REGIMENTO INTERNO DO
CONSELHO FISCAL
DO FUNDO DE APOSENTADORIA E PENSÃO DO SERVIDOR- FAPS
CAPÍTULO I
DA NATUREZA
Art. 1.º - O Conselho Fiscal do Fundo de Aposentadoria
e Pensão do Servidor- FAPS, criado pela Lei Complementar
n.º 146, de 12 de julho de 2001, com funções
consultivas e fiscalizadoras da previdência dos servidores
públicos do Município de Caxias do Sul, reger-se-á
pelo presente Regimento, observadas as normas e disposições
fixadas em Lei.
CAPÍTULO II
DA COMPOSIÇÃO
Art. 2.º - O Conselho Fiscal será constituído
de 3 (três) membros titulares e 3 (três) membros suplentes,
nomeados pelo Prefeito Municipal, definidos pelos seguintes critérios:
§ 1.º - Um titular e um suplente representantes do Poder
Executivo Municipal, indicado pelo Prefeito.
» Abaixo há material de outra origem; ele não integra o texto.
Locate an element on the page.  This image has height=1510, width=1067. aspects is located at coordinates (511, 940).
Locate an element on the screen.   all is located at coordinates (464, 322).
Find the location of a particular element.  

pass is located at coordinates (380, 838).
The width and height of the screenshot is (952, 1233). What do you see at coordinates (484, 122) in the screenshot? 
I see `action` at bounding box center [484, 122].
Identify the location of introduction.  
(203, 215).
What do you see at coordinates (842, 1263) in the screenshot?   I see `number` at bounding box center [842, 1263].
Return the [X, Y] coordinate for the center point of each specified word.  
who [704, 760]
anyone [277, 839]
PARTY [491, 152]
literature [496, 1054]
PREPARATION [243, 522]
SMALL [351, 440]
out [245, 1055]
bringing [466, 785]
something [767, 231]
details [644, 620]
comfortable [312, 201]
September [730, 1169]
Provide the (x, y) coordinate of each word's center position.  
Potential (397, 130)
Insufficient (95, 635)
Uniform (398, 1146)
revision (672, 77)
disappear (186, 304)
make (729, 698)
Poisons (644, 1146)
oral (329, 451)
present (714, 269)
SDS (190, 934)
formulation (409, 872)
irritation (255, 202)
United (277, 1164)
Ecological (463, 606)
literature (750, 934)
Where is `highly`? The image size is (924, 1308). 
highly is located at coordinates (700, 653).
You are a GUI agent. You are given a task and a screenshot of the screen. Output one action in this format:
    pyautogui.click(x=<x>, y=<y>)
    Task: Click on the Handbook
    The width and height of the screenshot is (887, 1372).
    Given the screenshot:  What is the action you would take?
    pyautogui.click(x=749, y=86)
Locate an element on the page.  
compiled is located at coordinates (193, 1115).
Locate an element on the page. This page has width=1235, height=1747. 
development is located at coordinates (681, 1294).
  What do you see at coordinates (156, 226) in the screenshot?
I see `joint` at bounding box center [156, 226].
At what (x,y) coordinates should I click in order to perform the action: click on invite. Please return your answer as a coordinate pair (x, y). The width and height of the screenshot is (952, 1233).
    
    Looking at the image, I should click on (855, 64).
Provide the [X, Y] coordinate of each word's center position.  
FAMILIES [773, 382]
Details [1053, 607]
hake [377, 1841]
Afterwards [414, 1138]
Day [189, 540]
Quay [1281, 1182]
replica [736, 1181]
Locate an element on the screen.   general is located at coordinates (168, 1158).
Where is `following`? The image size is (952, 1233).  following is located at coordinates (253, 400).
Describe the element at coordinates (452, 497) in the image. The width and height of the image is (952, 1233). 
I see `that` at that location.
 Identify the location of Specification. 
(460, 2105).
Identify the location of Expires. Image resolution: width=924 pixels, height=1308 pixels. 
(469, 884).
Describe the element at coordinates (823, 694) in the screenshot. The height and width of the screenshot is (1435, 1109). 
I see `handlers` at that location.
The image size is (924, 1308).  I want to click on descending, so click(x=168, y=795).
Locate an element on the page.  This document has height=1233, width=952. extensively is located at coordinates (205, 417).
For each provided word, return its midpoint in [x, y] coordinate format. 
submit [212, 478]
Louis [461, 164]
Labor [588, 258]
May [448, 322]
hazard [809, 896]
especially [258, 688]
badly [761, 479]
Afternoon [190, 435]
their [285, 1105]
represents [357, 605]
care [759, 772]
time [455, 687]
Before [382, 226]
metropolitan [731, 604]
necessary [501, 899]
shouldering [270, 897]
§ 2.º - Dois titulares e dois suplentes representantes
dos servidores públicos, eleitos pelos segurados do regime
próprio de previdência municipal.
Art. 3º - Compete ao Prefeito nomear e dar posse aos membros
do Conselho Fiscal, dentro de no máximo dez dias contados
da data de recebimento da comunicação formal.
Art. 4º - Todos os membros do Conselho deverão
ser, obrigatoriamente, servidores públicos titulares de cargo
efetivo, com titulação em curso técnico-contábil
e/ou nível universitário, nas áreas de ciência
administrativas, contábeis, econômicas ou jurídicas.
Art. 5.º - O mandato de cada membro do Conselho
Fiscal terá duração de 2 (dois) anos, , não
sendo admitida a recondução no exercício seguinte.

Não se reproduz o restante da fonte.